What the exercise asks -
Recast each line of the listing below as a row of a Markdown table with the columns Row and Line. Number the rows, skip blank lines, and leave the pictures out.
>> START Information provided
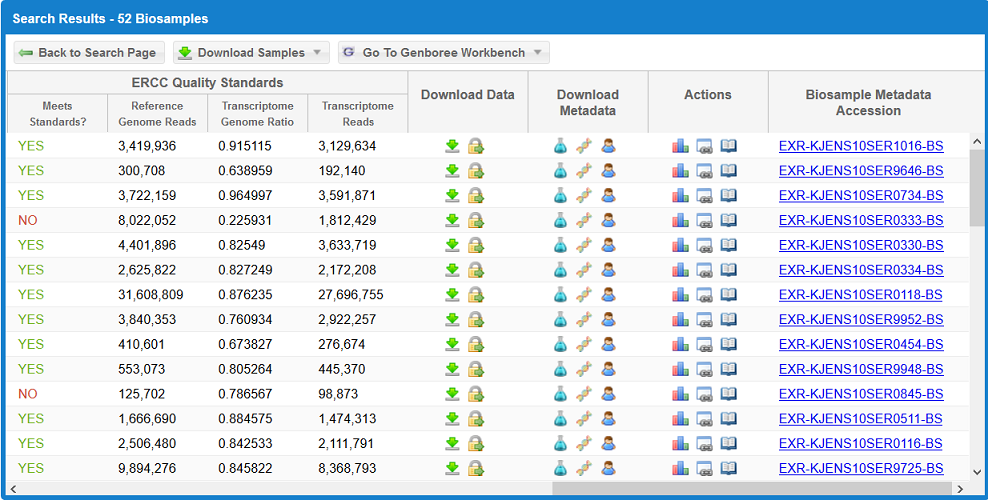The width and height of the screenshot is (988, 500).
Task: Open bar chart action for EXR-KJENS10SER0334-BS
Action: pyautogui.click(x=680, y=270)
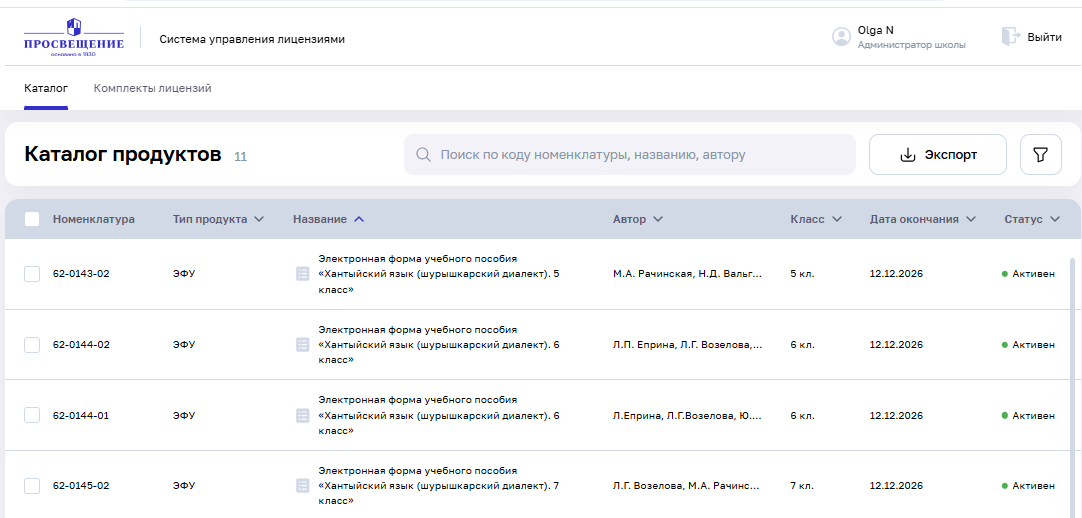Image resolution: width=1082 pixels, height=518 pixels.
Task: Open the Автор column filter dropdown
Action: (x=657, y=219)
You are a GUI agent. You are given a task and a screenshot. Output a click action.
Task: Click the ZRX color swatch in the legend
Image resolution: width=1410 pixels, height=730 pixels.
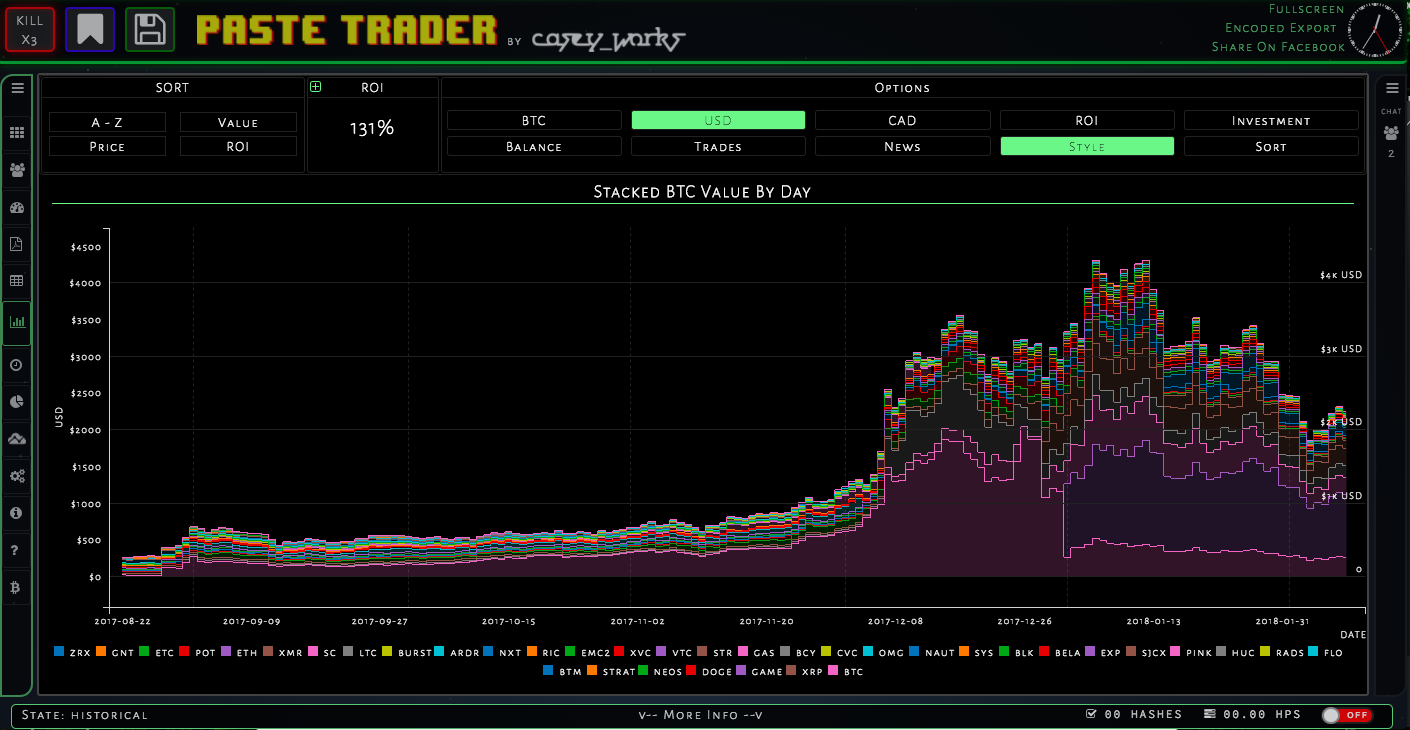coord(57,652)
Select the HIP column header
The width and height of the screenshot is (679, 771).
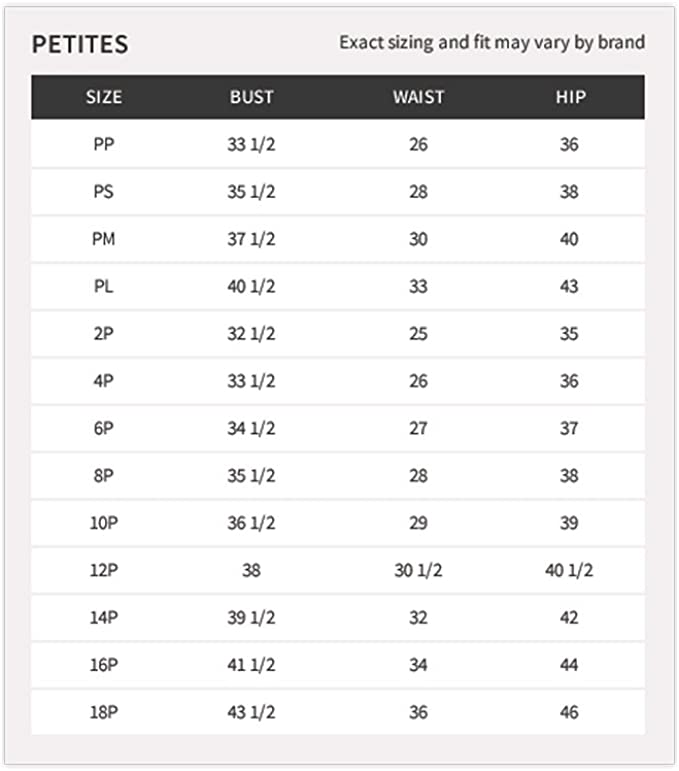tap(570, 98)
>> END Information provided
Result for this task -
| Row | Line |
|---|---|
| 1 | The width and height of the screenshot is (988, 500). |
| 2 | Task: Open bar chart action for EXR-KJENS10SER0334-BS |
| 3 | Action: pyautogui.click(x=680, y=270) |
| 4 | Image resolution: width=1082 pixels, height=518 pixels. |
| 5 | Task: Open the Автор column filter dropdown |
| 6 | Action: (x=657, y=219) |
| 7 | You are a GUI agent. You are given a task and a screenshot. Output a click action. |
| 8 | Task: Click the ZRX color swatch in the legend |
| 9 | Image resolution: width=1410 pixels, height=730 pixels. |
| 10 | coord(57,652) |
| 11 | Select the HIP column header |
| 12 | The width and height of the screenshot is (679, 771). |
| 13 | tap(570, 98) |